獣砲レイヴァンを設置して、内部から弾を装填して打ち出しているのか……!』


 獣砲という単語に聞き覚えのないユキトだが、あの円筒を示していることは理解できた。おそらく元の世界でいう大砲と類似する兵器に違いない。

 巨大な大砲を搭載した荷馬車は、移動砲台の役割を担っている。荷台を木壁で囲むことで露出する砲台や砲撃手を防護し、次弾装填の時間を稼いでいた。

 迂闊に近寄ることのできないゼスペリア兵達は遠距離から弓矢を放っているが、頑丈な木壁を貫通することができない。それならと、弾込めを終えた騎兵が獣射を発砲するが、命中精度が著しく悪いので命中すらしない。

 砲撃の合間に接近する他ないが、その動きすらもライゼルス軍の想定内だ。ゼスペリア兵は砲撃が止むとすぐに突進するが、射程外で待ち構えていた敵兵にあえなく絡め取られる。蜘蛛の巣へ自ら飛び込むようなものだった。

 移動砲台がある限り、ゼスペリアに勝ち目はない。

 悪寒と共に直感したユキトは、即座に決断した。


「ルゥナ、ライラさん! あれを止めるしかない!」


「と、止めるったって……!」『無茶だ! 危険すぎる!』


「接近すれば可能性はある!」


 両者の声を振り切るようにユキトは檄を飛ばす。

 普段の彼らしからぬ猛々しさに面食らうライラだが、やがて不敵な笑みを浮かべた。


「いい面構えじゃねぇか……付き合ってやるよ!」


 ライラは更に馬を加速させ、単騎で特攻をかける。


『っ……! 万が一の場合は私も動くぞ!』


 それは、場合によっては強制憑依も辞さない、という宣言だった。

 彼女が憑依すればユキトが助かる確率は上がる。だが、隊長格を仕留めるだけの余力と引き換えだ。ルゥナとしても苦渋の決断を下していた。

 ユキトは小さく頷く。どのみち、移動砲台を止めなければゼスペリアの敗北は濃厚だった。猛威を振るう移動砲台を無力化すること以外に、生き残る術はない。


 平原には、まるで人払いをしたかのようにぽっかりと空いた空間がある。巻き添えを食わないためにライゼルス兵達は軍車から距離を取っていた。そのため正面はがら空きで、騎馬での接近は容易い。ぐんぐんと距離が縮まる。

 砲門が開き、弾丸が発射された。二人のすぐ横で爆発が起こり地面が抉れる。爆風と破片を受けつつもライラの騎馬は何とか耐え凌いだ。

 次弾装填という隙が生まれる。
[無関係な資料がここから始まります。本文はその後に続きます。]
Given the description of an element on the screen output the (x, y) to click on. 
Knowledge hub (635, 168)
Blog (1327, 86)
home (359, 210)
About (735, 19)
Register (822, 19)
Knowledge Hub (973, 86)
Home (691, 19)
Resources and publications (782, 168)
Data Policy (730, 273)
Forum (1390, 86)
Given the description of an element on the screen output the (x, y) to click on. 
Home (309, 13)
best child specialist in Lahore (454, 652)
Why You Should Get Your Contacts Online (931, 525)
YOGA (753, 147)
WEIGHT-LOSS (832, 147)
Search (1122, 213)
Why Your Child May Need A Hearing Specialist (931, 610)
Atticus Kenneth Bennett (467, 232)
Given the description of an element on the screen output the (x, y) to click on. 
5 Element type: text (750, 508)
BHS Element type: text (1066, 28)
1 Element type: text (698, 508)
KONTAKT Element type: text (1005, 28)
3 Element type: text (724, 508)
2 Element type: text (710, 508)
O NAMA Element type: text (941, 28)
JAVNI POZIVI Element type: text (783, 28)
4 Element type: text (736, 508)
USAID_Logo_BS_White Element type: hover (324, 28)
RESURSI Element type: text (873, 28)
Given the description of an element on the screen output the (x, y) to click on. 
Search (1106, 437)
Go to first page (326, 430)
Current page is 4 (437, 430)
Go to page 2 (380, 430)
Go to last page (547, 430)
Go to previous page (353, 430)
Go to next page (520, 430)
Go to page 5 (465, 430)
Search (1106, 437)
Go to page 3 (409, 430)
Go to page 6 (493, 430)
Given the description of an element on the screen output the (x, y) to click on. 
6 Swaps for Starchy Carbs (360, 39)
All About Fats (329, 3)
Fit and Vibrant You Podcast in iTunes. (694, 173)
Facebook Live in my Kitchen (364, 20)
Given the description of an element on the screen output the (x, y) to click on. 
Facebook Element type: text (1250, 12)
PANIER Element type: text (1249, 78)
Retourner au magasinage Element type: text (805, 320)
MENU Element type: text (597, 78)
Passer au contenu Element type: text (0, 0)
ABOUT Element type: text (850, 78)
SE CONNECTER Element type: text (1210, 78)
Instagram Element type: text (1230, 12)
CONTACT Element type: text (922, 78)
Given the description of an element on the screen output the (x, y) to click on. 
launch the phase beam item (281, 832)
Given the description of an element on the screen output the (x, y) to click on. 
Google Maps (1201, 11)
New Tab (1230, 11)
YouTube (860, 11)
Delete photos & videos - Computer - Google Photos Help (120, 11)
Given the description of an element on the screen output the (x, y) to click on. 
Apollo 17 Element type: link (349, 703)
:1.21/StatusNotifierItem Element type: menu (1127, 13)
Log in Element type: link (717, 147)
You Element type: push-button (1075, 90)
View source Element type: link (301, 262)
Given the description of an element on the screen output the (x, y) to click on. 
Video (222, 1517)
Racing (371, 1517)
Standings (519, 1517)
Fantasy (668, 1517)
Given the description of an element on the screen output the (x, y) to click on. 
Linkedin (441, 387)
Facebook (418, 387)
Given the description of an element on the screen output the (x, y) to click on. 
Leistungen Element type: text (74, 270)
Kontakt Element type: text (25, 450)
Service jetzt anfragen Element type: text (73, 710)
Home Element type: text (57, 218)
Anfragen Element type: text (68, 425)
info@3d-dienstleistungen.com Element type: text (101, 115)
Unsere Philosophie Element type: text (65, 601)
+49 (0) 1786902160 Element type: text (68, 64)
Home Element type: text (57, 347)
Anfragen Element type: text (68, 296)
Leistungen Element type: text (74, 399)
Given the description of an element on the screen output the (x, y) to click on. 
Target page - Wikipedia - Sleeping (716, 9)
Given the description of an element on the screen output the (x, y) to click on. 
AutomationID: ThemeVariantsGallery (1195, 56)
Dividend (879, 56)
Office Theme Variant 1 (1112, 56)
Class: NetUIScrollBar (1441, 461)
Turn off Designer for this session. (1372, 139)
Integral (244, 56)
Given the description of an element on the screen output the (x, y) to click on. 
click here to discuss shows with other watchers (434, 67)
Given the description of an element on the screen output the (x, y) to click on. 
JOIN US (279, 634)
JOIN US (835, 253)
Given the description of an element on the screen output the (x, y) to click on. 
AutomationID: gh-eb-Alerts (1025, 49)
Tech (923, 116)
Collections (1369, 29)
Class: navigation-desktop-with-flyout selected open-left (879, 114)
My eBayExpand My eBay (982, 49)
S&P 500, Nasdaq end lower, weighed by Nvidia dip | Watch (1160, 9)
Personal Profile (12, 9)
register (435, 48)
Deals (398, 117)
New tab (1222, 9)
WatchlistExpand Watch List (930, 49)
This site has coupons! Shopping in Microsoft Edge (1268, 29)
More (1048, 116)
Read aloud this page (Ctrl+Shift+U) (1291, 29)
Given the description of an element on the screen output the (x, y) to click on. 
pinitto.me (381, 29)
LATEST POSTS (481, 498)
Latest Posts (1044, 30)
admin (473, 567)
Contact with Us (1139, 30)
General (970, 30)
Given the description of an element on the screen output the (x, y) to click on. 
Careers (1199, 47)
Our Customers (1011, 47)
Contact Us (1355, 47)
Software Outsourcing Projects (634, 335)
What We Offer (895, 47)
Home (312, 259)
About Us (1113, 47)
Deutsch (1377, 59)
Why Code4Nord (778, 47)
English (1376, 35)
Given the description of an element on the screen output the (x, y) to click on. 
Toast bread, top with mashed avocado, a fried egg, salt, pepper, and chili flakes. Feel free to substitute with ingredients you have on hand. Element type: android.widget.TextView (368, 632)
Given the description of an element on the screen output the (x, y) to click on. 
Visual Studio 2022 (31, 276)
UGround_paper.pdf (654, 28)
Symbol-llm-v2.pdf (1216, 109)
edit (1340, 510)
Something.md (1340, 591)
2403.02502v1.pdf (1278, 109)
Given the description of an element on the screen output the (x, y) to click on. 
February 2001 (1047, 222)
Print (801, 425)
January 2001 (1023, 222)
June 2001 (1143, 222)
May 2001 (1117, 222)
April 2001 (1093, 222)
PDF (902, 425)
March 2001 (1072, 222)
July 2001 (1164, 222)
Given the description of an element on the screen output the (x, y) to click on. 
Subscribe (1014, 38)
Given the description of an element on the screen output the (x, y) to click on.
騎馬は矢のように突き進む。

 だが待ち構えていたライゼルス歩兵が、わらわらと軍車の周囲に集まった。進行方向を塞がれて騎馬が急停止する。

 敵歩兵達は馬上のライラに飛びかかった。


「邪魔だぁ!」


 ライラは迫る凶刃を戦斧で弾き飛ばしていく。

 その隙に、数人の歩兵がユキトへと迫った。


「ユキト殿!」


 ライラの呼び声を風切り音が打ち消す。

 空中に、切断された槍の穂先が舞っていた。

 ユキトの放った斬撃は敵の武器をことごとく一刀両断する。

 驚く敵兵達だが、間髪入れずに剣を抜いて追撃した。

 彼はその全てを宝剣で弾き、がら空きとなった男達の上半身へ剣閃を刻む。

 苦悶の声が重なった。放射状に倒れ込んでいく敵兵達は、しかし誰一人として死んでいない。あくまで腕や肩が使い物にならなくなっただけで、命は無事だった。

 憑依状態でないことを雰囲気から察知しているライラは、彼の予想外の動きに口笛を吹く。


「っ! ライラさん!」


 ユキトはライラの体を抱えて横っ飛びした。

 二人のいた地点が吹き飛ぶ。

 衝撃をまともに受けた騎馬は後方に弾き出されていた。四肢が折れ、内臓が飛び出した姿で絶命する。

 間一髪のところで直撃を回避した二人は、抉れた大地のすぐ横に倒れていた。

 しかし爆風と衝撃をまともに受けたダメージが大きく、ユキトの全身はがくがくと震える。脳みそをかき混ぜられたかのような激痛に顔をしかめていると、背筋を殺気が撫でた。


『ユキト!』


 ルゥナの叫び声に引っ張られるようにユキトは地面を転がる。

 直後、敵歩兵の槍が地面に突き刺さった。


「ぐうう……!」


 痛みと吐き気を堪えてユキトは膝立ちになる。だがそれ以上動けない。

 硬直するユキトめがけて敵の歩兵達が群がった。


「っだらぁ!」


 刺突が繰り出される寸前、立ち上がったライラが戦斧を振り回す。豪快な横薙ぎに怯んだ敵兵達は彼女から距離を取った。ライラはすぐに反撃しようとするが、一歩踏み出したところで膝をついた。


「ライラさん……!」


 支えに入ると、彼女は手で額を押さえる。指の間から血が垂れていた。破片を受けて怪我をしている。


「くそが……これじゃ手が出せねぇ」


 さざ波が引くように後退するライゼルス兵を睨みつけながら、ライラは忌々しげに唇を噛みしめる。兵士が距離を開けたということは、即ち弾丸発射前の兆候を示していた。

 今なら移動砲台の正面はがら空きだが、正面から突っ込めば獣砲をまともに食らう。回避しようにも弾丸の速度やタイミングを感知できるはずがなく、また広範囲に衝撃が分散するため無傷では済まない。

 荷車はまだ遠い。遠距離攻撃<飛閃>も間に合わない。

 発射を食い止めなければ、ここで死ぬ。


 死ねばジルナとの約束を、ルゥナとの誓いを果たせなくなる。

 そんなのは絶対に嫌だ。


 ズキズキと痛む頭で思考をフル展開させ、あらゆる可能性を限界まで追求する。

 過ぎったのは、ジルナの声だった。


 ――私が狙うのは、馬です。


 ユキトは目を見開いて吠える。


「ルゥナ! 今から俺の言うとおりに動いてくれ!」


 ユキトから端的な説明を受けたルゥナは驚愕を示す。

 だが、覚悟を決めた彼の眼差しに感化された彼女は、表情を引き締めて頷くと即座に行動に移った。

 ルゥナの気配が去ったところでユキトは立ち上がり、ライラに伝える。


「俺が獣砲の発射を止める。成功したら、ライラさんは他の人たちと一斉に攻撃をしかけてくれ」


「ちょ、本気かよ!?」


 戸惑う彼女を置いて、ユキトは単身獣砲へと走った。